Виктор Потанин - Пристань
— Не забыть тебя... — И кажется, что голос мой на весь вагон. Но он тихий на самом деле, да и колеса глушат, и за спиной никого нет.
7
...Не забыть его, не забыть!
Был он рыжий, маленький — с палец — и очень серьезный. «Коль, почему ты рыжий?» — приставали к нему девчонки. «В солнечный день родился», — отвечал он и очень смущался. Но многим не нравился Колька: он не лазил вместе со всеми в колхозный сад за малиной, даже самая смиренная кобыла Мушка сбрасывала его со спины, но я любил Кольку, по-мальчишечьи тайно и сильно. Я всегда приходил к нему рано утром. Жил он уже у тетки: отогрела, поставила на ноги сироту. Каждый день я забегал к ним и часами смотрел, как он мастерит клетушки для белых вислокрылых голубей, как поит их своей слюной прямо изо рта, а потом, размахнувшись, бросает в небо. Голуби не боялись Кольки, садились к нему на плечи. Колька счастлив, и я тоже. А потом мы брали удочки, отвязывали с цепи огромного Шарика и втроем шли на реку. Тобол возле нас мелкий — воробью по колено. Только далеко, совсем далеко за деревней, набирал он силу, ярко голубел на солнце, разливаясь большой рекой.

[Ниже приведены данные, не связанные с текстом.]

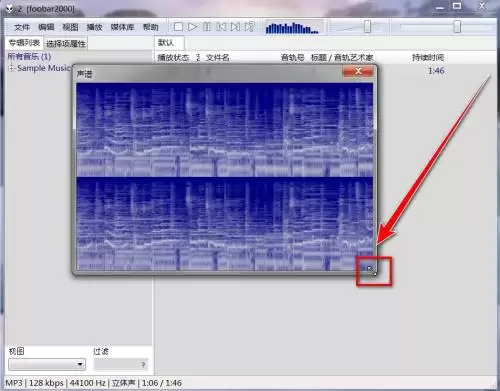Click the Stop playback button
The height and width of the screenshot is (391, 500).
[178, 27]
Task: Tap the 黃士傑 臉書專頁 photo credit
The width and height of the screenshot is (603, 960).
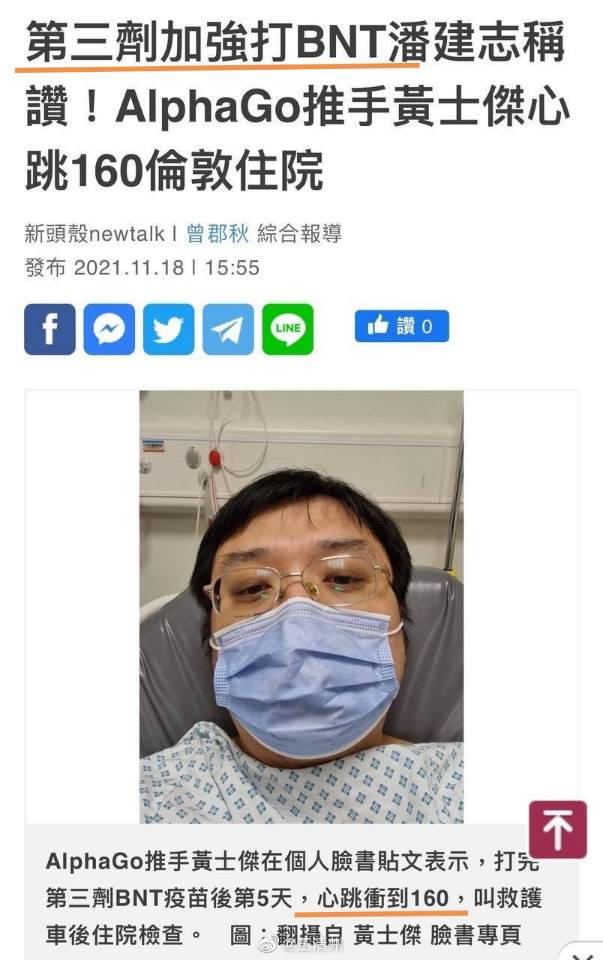Action: click(437, 935)
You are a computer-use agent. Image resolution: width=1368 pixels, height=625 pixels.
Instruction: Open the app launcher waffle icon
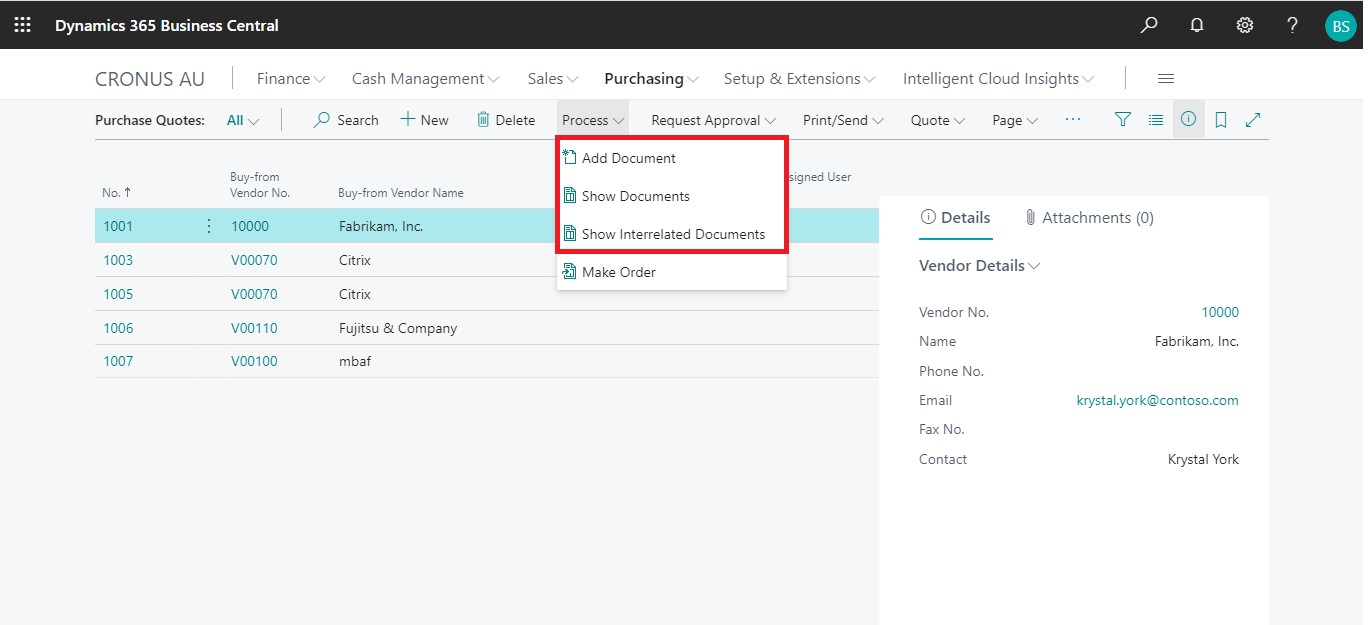tap(22, 25)
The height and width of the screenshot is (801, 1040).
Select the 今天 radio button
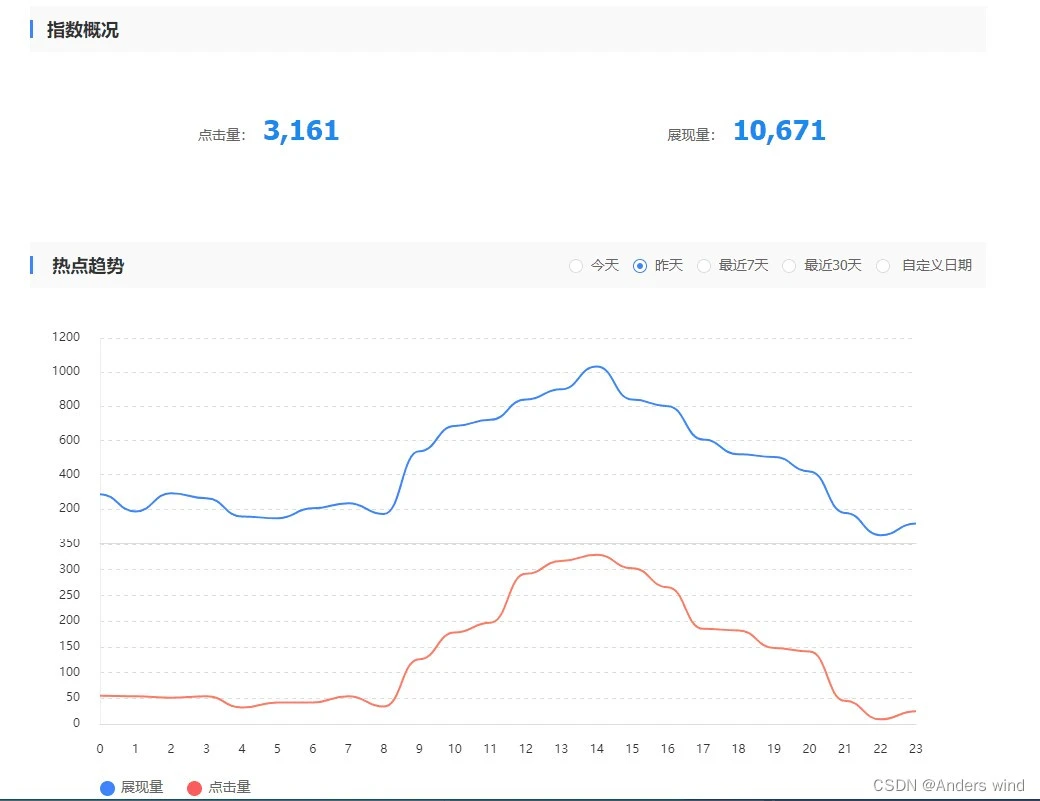(576, 266)
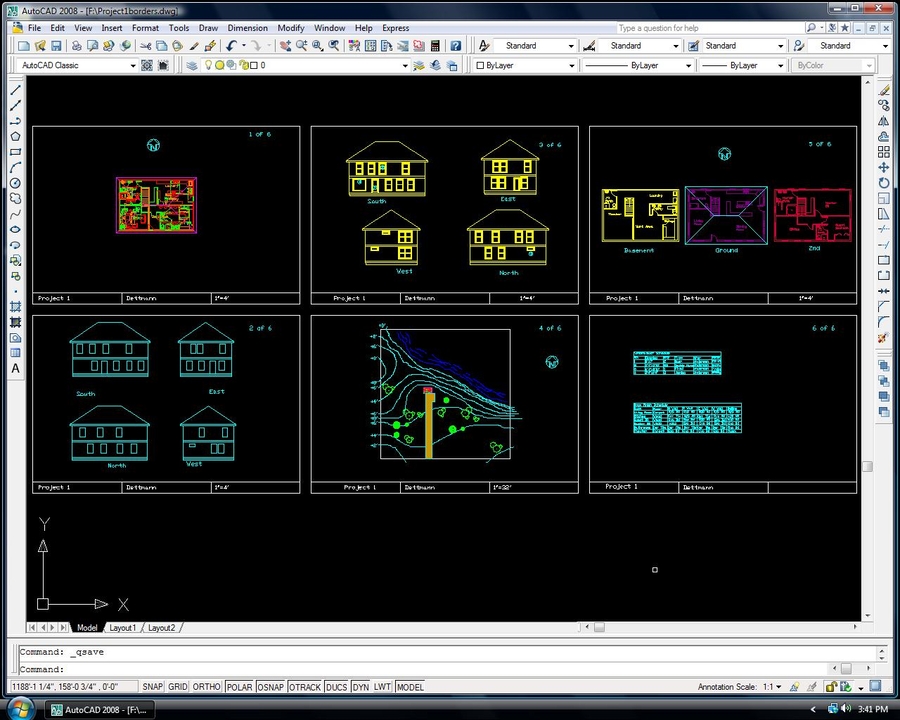This screenshot has width=900, height=720.
Task: Click the MODEL button in status bar
Action: (x=410, y=687)
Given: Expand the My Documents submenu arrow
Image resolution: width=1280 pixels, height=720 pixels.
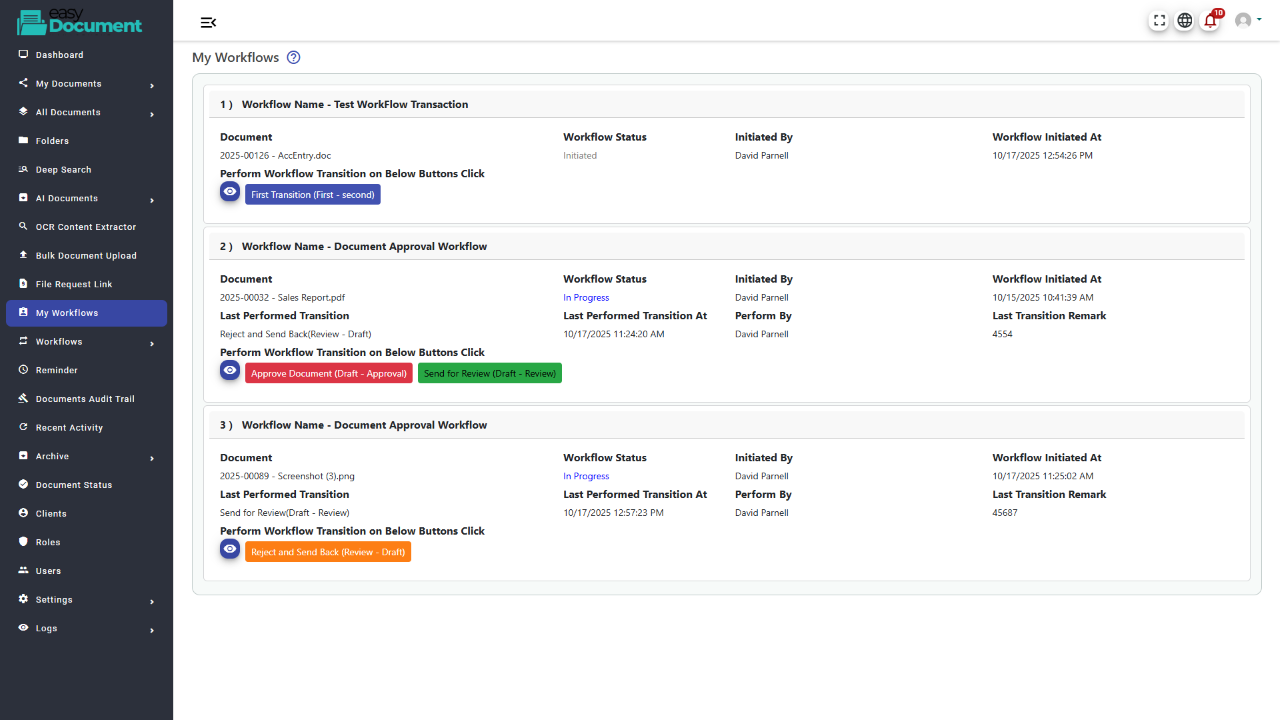Looking at the screenshot, I should coord(152,85).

Мы садились верхом всегда на одно и то же бревешко, свешивали ноги с обрыва, и я спрашивал:
— Колька, отца ты помнишь?
— Помню, только немного. От него всегда вином пахло.
— Откуда знаешь?
— Сам знаю.
И Колька замолкал. Он не любил подолгу говорить. За это я на него злился.
— Колька, кем будешь через десять лет?
— Летчиком!
— Так ты ж малосильный.
— Гимнастикой подзаймусь, гири буду кидать.
И я верил, что он будет сильным. Я представлял, как маленький серебристый самолет кружит над нашей деревней, а в кабине его сидит мой самый хороший друг Колька. В такие минуты я особенно любил его, мне хотелось сказать ему об этом, но я стыдился, молчал.
Проходило лето, потом мы шли в школу, садились за одну парту, потом опять наступало лето, и вот я и Колька уже живем в райцентре на квартире у школьной сторожихи, учимся в девятом классе. А по субботам ходим пешком за десять километров домой. Но жизнь наша никуда не свернула и не происходило с нами ни великого, ни смешного, как любил говорить рыжий Колька, И тот страшный день начался обыкновенно. После уроков в субботу мы взяли с собой пустые мешочки под продукты и пошли домой. Шли и строили планы, как скоро закончим школу, Колька уедет в училище, а я — в институт. И были бы дома через час, не начнись ветер. Сначала посыпал снег, густой, мокрый. Он слепил глаза, закрывал дорогу. Мы сразу замерзли и прибавили шаг. Потом подул ветер, резкий, холодный, как с цепи сорвался — такой злой. И сразу оделись в куржак. Но все равно пока ничего не боялись.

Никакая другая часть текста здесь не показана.